It impresses me that 75 years after its end, World War II, it continues to inspire great literature — A Woman of No Importance, The Splendid and the Vile, D-Day Girls, to name just a few. Michael Ondaatje’s Warlight isn’t quite a World War II novel, but it’s pretty close. It begins in 1945 as the war is ending, but the setting is bombed-out London, and Nathan, the young narrator of the novel, is still surrounded by the aftereffects. The first line of the novel sets the scene with an intriguing hook — “In 1945 our parents went away and left us in the care of two men who may have been criminals.”
But nothing is quite what it seems. Nathan’s parents say they’re going off to Singapore for a year for his father’s work, and the children are left in the care of a friend, who soon fills the house with cohorts and a substitute father, and yes, they may indeed be criminals. The first half of the novel is richly drawn – you can hear and smell the broken city and the Thames they travel nightly on smuggling runs. It’s mysterious and engrossing and beautiful written.

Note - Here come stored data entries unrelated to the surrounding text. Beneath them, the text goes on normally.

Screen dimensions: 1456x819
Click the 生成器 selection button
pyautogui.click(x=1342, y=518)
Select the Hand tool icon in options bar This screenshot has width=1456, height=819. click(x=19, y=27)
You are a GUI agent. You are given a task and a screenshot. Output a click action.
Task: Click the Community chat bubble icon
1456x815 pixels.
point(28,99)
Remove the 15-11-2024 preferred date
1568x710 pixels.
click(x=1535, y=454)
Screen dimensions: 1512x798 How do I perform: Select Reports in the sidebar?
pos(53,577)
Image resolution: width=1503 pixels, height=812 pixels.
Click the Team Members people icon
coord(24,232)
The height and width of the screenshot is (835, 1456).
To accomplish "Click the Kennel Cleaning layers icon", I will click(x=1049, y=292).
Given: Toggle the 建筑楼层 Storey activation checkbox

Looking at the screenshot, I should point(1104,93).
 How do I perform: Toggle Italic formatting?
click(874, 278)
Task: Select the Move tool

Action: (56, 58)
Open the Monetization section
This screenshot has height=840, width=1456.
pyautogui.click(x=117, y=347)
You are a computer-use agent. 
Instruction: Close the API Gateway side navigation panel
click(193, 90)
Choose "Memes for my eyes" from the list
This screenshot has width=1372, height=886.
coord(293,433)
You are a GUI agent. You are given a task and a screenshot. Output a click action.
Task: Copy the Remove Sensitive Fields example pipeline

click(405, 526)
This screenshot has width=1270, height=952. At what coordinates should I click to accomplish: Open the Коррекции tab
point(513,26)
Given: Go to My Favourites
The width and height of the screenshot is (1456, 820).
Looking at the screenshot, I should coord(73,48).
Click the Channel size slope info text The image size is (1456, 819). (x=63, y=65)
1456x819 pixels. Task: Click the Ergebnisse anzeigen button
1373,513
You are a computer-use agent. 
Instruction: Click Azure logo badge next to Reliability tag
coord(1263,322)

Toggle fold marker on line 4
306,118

The second half takes place 14 years later and Nathaniel is now working in a government office – one full of war records that may hold the secret Nathaniel is searching for: exactly what was Nathanial’s mother Rosie doing during and after the war. This section is a little problematic because it’s about Rosie, and we never get close enough to her to understand her. But Ondaatje is a beautiful writer and this is an excellent read.